Variables can only be declared by using the var keyword at any time.

The above assignment statement:

A = 10;

This only creates a new attribute for the Global Object (but it is not a variable ). "Not a variable" does not mean that it cannot be changed, but does not comply with the variable concept in the ECMAScript specification, so it is "not a variable" (the reason why it can become a global object attribute, this is because VO (globalContext) = global. Do you still remember this ?).

Let's take a look at the specific differences through the following examples:

 

Alert (a); // undefinedalert (B); // B does not declare B = 10; var a = 20;

 

The root cause is still VO and enters the context and code execution phases:

Enter the context stage:

 

VO = {a: undefined};

 

We can see that "B" is not a variable, so there is no "B" at this stage ", "B" will only appear in the code execution phase (but in our example, an error has occurred before it reaches ).

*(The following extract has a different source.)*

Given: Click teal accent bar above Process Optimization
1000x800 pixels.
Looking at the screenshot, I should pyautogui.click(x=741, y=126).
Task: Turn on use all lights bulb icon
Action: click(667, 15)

Let's change the example code:

 

Alert (a); // undefined, as we all know, B = 10; alert (B); // 10. Create var a = 20 in the code execution phase;

 

There is also an important knowledge point about variables. Compared with a simple attribute, a variable has a feature (attribute): {DontDelete}. This feature means that the delete operator cannot be used to directly delete the variable attribute.

 

A = 10; alert (window. a); // 10 alert (delete a); // truealert (window. a); // undefinedvar B = 20; alert (window. b); // 20 alert (delete B); // falsealert (window. b); // still 20. However, this rule cannot be omitted in a context, that is, the eval context. The variable does not have the {DontDelete} feature. Eval ('var a = 10; '); alert (window. a); // 10 alert (delete a); // truealert (window. a); // undefined

 

When you use a debugging tool (for example, Firebug) to test the instance, you must note that Firebug also uses eval to execute your code on the console. Therefore, the variable property does not have the {DontDelete} feature and can be deleted.

 

If you can read the blog carefully, I believe you will be very interested in javascript.

If the document is helpful to you, congratulations.